4).Congress in 2000 prohibited regulation of financial derivatives when it passed the Commodity Futures Modernization Act.
5).The Securities and Exchange Commission in 2004 adopted a voluntary regulation scheme for investment banks that enabled them to incur much higher levels of debt.
6). Rules adopted by global regulators at the behest of the financial industry would enable commercial banks to determine their own capital reserve requirements, based on their internal "risk-assessment models."
7). Federal regulators refused to block widespread predatory lending practices earlier in this decade, failing to either issue appropriate regulations or even enforce existing ones.
8). Federal bank regulators claimed the power to supersede state consumer protection laws that could have diminished predatory lending and other abusive practices.
9) Federal rules prevent victims of abusive loans from suing firms that bought their loans from the banks that issued the original loan.
10) Fannie Mae and Freddie Mac expanded beyond their traditional scope of business and entered the subprime market, ultimately costing taxpayers hundreds of billions of dollars.
11). The abandonment of antitrust and related regulatory principles enabled the creation of too-big-to-fail megabanks, which engaged in much riskier practices than smaller banks.

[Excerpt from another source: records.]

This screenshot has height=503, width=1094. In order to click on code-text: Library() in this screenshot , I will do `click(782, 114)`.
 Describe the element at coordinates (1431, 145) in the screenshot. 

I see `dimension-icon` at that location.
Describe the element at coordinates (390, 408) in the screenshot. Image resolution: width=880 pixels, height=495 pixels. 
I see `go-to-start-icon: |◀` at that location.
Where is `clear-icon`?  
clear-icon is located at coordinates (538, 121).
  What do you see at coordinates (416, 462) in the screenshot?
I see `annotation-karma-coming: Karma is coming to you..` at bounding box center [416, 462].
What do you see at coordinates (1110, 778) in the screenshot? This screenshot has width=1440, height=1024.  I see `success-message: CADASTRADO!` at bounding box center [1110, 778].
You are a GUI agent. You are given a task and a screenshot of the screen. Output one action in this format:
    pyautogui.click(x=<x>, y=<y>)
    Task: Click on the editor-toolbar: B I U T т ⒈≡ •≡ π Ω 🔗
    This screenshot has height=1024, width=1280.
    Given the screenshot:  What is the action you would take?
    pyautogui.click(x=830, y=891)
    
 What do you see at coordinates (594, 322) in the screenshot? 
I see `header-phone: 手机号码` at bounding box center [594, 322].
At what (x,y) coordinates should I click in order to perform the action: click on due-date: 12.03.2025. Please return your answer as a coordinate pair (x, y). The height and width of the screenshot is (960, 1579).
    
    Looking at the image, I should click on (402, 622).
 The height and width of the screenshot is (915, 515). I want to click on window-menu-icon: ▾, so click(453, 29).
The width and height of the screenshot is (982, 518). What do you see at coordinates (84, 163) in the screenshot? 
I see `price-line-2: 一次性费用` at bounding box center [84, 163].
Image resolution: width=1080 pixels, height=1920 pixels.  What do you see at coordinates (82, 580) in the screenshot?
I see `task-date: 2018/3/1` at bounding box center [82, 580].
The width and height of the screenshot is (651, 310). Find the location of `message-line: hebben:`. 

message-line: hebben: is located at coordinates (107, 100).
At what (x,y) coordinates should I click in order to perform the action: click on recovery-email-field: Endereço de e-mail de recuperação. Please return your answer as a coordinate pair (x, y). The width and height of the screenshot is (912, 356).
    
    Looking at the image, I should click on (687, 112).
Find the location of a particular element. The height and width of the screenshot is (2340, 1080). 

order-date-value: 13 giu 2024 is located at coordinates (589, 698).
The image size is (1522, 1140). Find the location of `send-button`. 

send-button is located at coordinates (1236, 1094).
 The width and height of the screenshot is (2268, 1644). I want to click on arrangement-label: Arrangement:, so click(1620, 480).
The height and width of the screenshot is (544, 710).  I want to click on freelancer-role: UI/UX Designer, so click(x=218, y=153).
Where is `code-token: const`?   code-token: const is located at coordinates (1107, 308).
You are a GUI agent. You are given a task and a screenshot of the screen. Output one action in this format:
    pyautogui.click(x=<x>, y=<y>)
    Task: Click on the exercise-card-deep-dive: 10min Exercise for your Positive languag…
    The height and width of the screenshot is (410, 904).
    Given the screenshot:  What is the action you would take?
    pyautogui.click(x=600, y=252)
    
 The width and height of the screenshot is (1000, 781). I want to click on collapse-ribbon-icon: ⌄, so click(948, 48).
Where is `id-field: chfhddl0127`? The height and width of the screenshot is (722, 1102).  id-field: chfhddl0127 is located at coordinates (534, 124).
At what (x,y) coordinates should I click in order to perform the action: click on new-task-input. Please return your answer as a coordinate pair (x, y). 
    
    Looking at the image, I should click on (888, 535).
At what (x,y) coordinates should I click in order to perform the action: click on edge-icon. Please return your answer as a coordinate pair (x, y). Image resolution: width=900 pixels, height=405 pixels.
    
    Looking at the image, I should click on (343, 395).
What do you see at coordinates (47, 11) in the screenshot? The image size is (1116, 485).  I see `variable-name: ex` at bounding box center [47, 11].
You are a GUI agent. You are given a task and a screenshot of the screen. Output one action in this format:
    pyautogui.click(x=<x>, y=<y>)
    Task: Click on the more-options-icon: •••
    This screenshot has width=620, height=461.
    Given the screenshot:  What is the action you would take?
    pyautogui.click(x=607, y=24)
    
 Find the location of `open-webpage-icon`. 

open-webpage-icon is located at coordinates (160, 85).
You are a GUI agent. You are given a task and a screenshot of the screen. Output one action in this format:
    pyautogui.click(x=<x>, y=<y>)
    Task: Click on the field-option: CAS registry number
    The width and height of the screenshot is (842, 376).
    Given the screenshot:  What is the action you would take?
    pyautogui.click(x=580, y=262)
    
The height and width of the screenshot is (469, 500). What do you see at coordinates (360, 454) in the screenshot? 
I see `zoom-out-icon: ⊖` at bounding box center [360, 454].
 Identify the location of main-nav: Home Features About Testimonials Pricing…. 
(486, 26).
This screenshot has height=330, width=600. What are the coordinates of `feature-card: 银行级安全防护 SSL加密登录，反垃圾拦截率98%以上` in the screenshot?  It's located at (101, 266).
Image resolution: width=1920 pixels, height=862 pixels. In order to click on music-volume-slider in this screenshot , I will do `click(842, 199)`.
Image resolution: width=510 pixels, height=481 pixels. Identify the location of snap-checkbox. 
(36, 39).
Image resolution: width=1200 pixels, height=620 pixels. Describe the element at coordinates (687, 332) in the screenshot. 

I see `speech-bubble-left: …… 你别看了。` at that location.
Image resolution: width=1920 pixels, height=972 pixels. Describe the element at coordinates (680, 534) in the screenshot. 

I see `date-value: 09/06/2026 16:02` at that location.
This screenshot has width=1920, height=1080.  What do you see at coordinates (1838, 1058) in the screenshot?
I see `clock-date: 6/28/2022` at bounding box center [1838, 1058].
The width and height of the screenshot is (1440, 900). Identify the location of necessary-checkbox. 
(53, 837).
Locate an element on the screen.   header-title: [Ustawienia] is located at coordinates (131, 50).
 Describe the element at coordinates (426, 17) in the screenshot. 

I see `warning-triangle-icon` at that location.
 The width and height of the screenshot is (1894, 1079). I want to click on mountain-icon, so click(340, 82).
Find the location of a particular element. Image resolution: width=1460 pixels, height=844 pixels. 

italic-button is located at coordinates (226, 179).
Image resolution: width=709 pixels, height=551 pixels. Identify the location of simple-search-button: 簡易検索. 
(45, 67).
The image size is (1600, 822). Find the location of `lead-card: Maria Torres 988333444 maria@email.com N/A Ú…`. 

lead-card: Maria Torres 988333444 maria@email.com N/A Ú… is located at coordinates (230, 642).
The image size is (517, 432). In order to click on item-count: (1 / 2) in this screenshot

12). Beset by conflicts of interest, private credit rating companies incorrectly assessed the quality of mortgage-backed securities; a 2006 law handcuffed the SEC from properly regulating the firms.
http://www.wallstreetwatch.org/Gramm-Leach-Bliley I love it when they leave parts out of a story, like this
The Gramm-Leach-Bliley Act, also known as the Gramm-Leach-Bliley Financial Services Modernization Act, Pub.L. 106-102, 113 Stat. 1338, enacted November 12, 1999, is an Act of the United States Congress which repealed part of the Glass-Steagall Act of 1933, opening up competition among banks, securities companies and insurance companies. The Glass-Steagall Act prohibited a bank from offering investment, commercial banking, and insurance services.
http://en.wikipedia.org/wiki/Gramm-Leach-Bliley_ActThey are implicating Republicans and Democrats are at equal fault because they took about the same amount of money from lobbyists. Wrong, all you Wolfs in Sheep Clothing, it happened when the people in power R) President, R) House and Senate, between 2000-2006-7
They preached less government, that meant turn your head the other way as we are about to rape America and many other parts of the world. You can buy and sell in the stock market with a whole lot less chance of loosing money if the game is fixed.
So you know what, when, and how it will be done, at the same time move your ill gotten gains into overseas accounts.